TRY IT —
From the first entry to the last, transcribe everything exactly.

AVAILABLE DATA —

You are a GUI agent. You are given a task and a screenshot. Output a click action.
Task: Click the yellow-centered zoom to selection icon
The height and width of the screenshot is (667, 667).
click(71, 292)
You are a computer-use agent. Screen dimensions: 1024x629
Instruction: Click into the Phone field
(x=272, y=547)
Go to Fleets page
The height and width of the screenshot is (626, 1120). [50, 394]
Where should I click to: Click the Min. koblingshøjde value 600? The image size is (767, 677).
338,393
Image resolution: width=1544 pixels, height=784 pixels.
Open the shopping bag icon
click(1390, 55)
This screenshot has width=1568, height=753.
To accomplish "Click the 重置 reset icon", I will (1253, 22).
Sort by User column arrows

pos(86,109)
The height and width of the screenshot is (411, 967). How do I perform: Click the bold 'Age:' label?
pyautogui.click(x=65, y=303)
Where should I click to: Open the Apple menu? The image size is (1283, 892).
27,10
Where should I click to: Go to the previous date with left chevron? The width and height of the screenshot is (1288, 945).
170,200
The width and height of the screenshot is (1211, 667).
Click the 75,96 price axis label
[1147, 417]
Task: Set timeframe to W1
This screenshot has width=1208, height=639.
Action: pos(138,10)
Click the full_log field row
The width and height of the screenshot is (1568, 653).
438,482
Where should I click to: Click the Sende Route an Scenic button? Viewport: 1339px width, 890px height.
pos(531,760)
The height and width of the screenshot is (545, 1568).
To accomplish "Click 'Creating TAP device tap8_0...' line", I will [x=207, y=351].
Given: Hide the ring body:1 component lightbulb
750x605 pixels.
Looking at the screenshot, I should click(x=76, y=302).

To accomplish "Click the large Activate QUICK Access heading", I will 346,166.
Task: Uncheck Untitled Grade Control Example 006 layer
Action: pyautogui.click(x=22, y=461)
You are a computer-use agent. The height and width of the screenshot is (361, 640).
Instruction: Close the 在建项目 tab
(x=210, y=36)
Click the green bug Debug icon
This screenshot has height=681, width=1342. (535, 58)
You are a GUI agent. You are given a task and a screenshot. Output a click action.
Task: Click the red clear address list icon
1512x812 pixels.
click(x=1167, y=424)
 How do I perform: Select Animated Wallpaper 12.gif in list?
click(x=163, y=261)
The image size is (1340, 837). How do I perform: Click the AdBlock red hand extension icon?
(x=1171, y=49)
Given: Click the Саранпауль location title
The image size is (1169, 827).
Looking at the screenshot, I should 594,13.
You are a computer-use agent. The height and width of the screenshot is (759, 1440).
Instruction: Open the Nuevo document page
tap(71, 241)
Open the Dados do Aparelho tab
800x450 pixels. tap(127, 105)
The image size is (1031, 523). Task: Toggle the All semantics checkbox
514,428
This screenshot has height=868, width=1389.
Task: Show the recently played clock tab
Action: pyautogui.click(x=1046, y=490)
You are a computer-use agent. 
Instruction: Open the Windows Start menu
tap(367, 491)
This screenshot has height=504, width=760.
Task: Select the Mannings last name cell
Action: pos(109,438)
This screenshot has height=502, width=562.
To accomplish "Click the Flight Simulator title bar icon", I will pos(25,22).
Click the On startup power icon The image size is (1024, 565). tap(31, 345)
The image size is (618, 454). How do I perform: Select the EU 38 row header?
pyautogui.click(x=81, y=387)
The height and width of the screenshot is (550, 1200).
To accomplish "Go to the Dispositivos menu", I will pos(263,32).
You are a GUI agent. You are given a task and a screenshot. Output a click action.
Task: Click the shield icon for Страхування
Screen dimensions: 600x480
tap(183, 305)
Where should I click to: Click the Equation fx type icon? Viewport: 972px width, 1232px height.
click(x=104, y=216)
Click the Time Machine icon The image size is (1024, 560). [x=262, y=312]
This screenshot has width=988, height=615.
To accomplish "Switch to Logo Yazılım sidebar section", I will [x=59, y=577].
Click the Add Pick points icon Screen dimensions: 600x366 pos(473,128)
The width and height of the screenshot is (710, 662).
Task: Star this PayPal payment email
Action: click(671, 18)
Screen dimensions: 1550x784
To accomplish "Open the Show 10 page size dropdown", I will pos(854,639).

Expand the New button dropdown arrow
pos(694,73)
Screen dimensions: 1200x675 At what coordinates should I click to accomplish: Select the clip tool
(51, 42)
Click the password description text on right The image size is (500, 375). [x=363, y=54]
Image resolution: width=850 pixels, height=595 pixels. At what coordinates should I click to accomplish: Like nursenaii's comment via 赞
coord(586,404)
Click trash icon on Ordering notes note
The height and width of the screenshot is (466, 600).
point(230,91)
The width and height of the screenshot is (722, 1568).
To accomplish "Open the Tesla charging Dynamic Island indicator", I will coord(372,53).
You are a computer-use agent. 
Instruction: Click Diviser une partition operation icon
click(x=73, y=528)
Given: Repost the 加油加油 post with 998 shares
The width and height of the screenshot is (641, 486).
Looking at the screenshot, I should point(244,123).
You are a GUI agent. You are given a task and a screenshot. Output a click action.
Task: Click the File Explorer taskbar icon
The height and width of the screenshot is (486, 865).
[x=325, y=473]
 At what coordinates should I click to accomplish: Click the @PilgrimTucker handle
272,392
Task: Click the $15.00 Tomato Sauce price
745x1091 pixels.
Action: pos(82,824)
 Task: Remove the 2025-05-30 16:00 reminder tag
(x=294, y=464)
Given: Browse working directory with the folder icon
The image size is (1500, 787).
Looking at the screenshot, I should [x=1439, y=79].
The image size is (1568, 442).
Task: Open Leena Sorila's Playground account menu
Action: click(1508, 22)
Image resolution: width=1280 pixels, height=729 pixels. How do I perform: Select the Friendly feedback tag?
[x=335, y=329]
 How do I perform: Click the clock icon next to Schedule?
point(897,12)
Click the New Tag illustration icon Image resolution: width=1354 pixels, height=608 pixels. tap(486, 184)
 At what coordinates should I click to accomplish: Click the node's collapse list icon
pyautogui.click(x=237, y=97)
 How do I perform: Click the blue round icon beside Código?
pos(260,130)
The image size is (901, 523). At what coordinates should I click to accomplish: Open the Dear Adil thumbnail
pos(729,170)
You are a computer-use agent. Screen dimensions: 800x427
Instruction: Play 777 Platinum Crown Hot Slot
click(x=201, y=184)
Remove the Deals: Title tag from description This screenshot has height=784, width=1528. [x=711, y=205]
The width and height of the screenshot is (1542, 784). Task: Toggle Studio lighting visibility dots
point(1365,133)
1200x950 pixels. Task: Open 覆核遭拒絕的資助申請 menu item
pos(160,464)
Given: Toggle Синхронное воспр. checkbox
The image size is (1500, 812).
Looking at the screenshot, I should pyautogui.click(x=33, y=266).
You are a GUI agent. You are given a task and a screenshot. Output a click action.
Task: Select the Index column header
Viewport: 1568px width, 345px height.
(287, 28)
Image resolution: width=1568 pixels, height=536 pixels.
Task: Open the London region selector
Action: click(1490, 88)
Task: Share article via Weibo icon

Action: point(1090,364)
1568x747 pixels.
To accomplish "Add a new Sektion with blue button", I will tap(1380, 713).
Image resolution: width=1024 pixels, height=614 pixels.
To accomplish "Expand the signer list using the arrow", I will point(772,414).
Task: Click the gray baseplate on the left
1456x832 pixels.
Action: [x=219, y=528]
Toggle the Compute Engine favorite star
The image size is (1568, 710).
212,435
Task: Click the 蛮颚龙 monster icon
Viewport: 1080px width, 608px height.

WRITTEN ANSWER —
You are a GUI agent. You are given a task and a screenshot. Output a click action.
Task: Click the yellow-centered zoom to selection icon
The height and width of the screenshot is (667, 667).
click(71, 292)
You are a computer-use agent. Screen dimensions: 1024x629
Instruction: Click into the Phone field
(x=272, y=547)
Go to Fleets page
The height and width of the screenshot is (626, 1120). [50, 394]
Where should I click to: Click the Min. koblingshøjde value 600? The image size is (767, 677).
338,393
Image resolution: width=1544 pixels, height=784 pixels.
Open the shopping bag icon
click(1390, 55)
This screenshot has width=1568, height=753.
To accomplish "Click the 重置 reset icon", I will (1253, 22).
Sort by User column arrows

pos(86,109)
The height and width of the screenshot is (411, 967). How do I perform: Click the bold 'Age:' label?
pyautogui.click(x=65, y=303)
Where should I click to: Open the Apple menu? The image size is (1283, 892).
27,10
Where should I click to: Go to the previous date with left chevron? The width and height of the screenshot is (1288, 945).
170,200
The width and height of the screenshot is (1211, 667).
Click the 75,96 price axis label
[1147, 417]
Task: Set timeframe to W1
This screenshot has width=1208, height=639.
Action: pos(138,10)
Click the full_log field row
The width and height of the screenshot is (1568, 653).
438,482
Where should I click to: Click the Sende Route an Scenic button? Viewport: 1339px width, 890px height.
pos(531,760)
The height and width of the screenshot is (545, 1568).
To accomplish "Click 'Creating TAP device tap8_0...' line", I will [x=207, y=351].
Given: Hide the ring body:1 component lightbulb
750x605 pixels.
Looking at the screenshot, I should click(x=76, y=302).

To accomplish "Click the large Activate QUICK Access heading", I will 346,166.
Task: Uncheck Untitled Grade Control Example 006 layer
Action: pyautogui.click(x=22, y=461)
You are a computer-use agent. The height and width of the screenshot is (361, 640).
Instruction: Close the 在建项目 tab
(x=210, y=36)
Click the green bug Debug icon
This screenshot has height=681, width=1342. (535, 58)
You are a GUI agent. You are given a task and a screenshot. Output a click action.
Task: Click the red clear address list icon
1512x812 pixels.
click(x=1167, y=424)
 How do I perform: Select Animated Wallpaper 12.gif in list?
click(x=163, y=261)
The image size is (1340, 837). How do I perform: Click the AdBlock red hand extension icon?
(x=1171, y=49)
Given: Click the Саранпауль location title
The image size is (1169, 827).
Looking at the screenshot, I should 594,13.
You are a computer-use agent. The height and width of the screenshot is (759, 1440).
Instruction: Open the Nuevo document page
tap(71, 241)
Open the Dados do Aparelho tab
800x450 pixels. tap(127, 105)
The image size is (1031, 523). Task: Toggle the All semantics checkbox
514,428
This screenshot has height=868, width=1389.
Task: Show the recently played clock tab
Action: pyautogui.click(x=1046, y=490)
You are a computer-use agent. 
Instruction: Open the Windows Start menu
tap(367, 491)
This screenshot has height=504, width=760.
Task: Select the Mannings last name cell
Action: pos(109,438)
This screenshot has height=502, width=562.
To accomplish "Click the Flight Simulator title bar icon", I will pos(25,22).
Click the On startup power icon The image size is (1024, 565). tap(31, 345)
The image size is (618, 454). How do I perform: Select the EU 38 row header?
pyautogui.click(x=81, y=387)
The height and width of the screenshot is (550, 1200).
To accomplish "Go to the Dispositivos menu", I will pos(263,32).
You are a GUI agent. You are given a task and a screenshot. Output a click action.
Task: Click the shield icon for Страхування
Screen dimensions: 600x480
tap(183, 305)
Where should I click to: Click the Equation fx type icon? Viewport: 972px width, 1232px height.
click(x=104, y=216)
Click the Time Machine icon The image size is (1024, 560). [x=262, y=312]
This screenshot has width=988, height=615.
To accomplish "Switch to Logo Yazılım sidebar section", I will [x=59, y=577].
Click the Add Pick points icon Screen dimensions: 600x366 pos(473,128)
The width and height of the screenshot is (710, 662).
Task: Star this PayPal payment email
Action: click(671, 18)
Screen dimensions: 1550x784
To accomplish "Open the Show 10 page size dropdown", I will pos(854,639).

Expand the New button dropdown arrow
pos(694,73)
Screen dimensions: 1200x675 At what coordinates should I click to accomplish: Select the clip tool
(51, 42)
Click the password description text on right The image size is (500, 375). [x=363, y=54]
Image resolution: width=850 pixels, height=595 pixels. At what coordinates should I click to accomplish: Like nursenaii's comment via 赞
coord(586,404)
Click trash icon on Ordering notes note
The height and width of the screenshot is (466, 600).
point(230,91)
The width and height of the screenshot is (722, 1568).
To accomplish "Open the Tesla charging Dynamic Island indicator", I will coord(372,53).
You are a computer-use agent. 
Instruction: Click Diviser une partition operation icon
click(x=73, y=528)
Given: Repost the 加油加油 post with 998 shares
The width and height of the screenshot is (641, 486).
Looking at the screenshot, I should point(244,123).
You are a GUI agent. You are given a task and a screenshot. Output a click action.
Task: Click the File Explorer taskbar icon
The height and width of the screenshot is (486, 865).
[x=325, y=473]
 At what coordinates should I click to accomplish: Click the @PilgrimTucker handle
272,392
Task: Click the $15.00 Tomato Sauce price
745x1091 pixels.
Action: pos(82,824)
 Task: Remove the 2025-05-30 16:00 reminder tag
(x=294, y=464)
Given: Browse working directory with the folder icon
The image size is (1500, 787).
Looking at the screenshot, I should [x=1439, y=79].
The image size is (1568, 442).
Task: Open Leena Sorila's Playground account menu
Action: click(1508, 22)
Image resolution: width=1280 pixels, height=729 pixels. How do I perform: Select the Friendly feedback tag?
[x=335, y=329]
 How do I perform: Click the clock icon next to Schedule?
point(897,12)
Click the New Tag illustration icon Image resolution: width=1354 pixels, height=608 pixels. tap(486, 184)
 At what coordinates should I click to accomplish: Click the node's collapse list icon
pyautogui.click(x=237, y=97)
 How do I perform: Click the blue round icon beside Código?
pos(260,130)
The image size is (901, 523). At what coordinates should I click to accomplish: Open the Dear Adil thumbnail
pos(729,170)
You are a computer-use agent. Screen dimensions: 800x427
Instruction: Play 777 Platinum Crown Hot Slot
click(x=201, y=184)
Remove the Deals: Title tag from description This screenshot has height=784, width=1528. [x=711, y=205]
The width and height of the screenshot is (1542, 784). Task: Toggle Studio lighting visibility dots
point(1365,133)
1200x950 pixels. Task: Open 覆核遭拒絕的資助申請 menu item
pos(160,464)
Given: Toggle Синхронное воспр. checkbox
The image size is (1500, 812).
Looking at the screenshot, I should pyautogui.click(x=33, y=266).
You are a GUI agent. You are given a task and a screenshot. Output a click action.
Task: Select the Index column header
Viewport: 1568px width, 345px height.
(287, 28)
Image resolution: width=1568 pixels, height=536 pixels.
Task: Open the London region selector
Action: click(1490, 88)
Task: Share article via Weibo icon

Action: point(1090,364)
1568x747 pixels.
To accomplish "Add a new Sektion with blue button", I will tap(1380, 713).
Image resolution: width=1024 pixels, height=614 pixels.
To accomplish "Expand the signer list using the arrow", I will point(772,414).
Task: Click the gray baseplate on the left
1456x832 pixels.
Action: [x=219, y=528]
Toggle the Compute Engine favorite star
The image size is (1568, 710).
212,435
Task: Click the 蛮颚龙 monster icon
Viewport: 1080px width, 608px height.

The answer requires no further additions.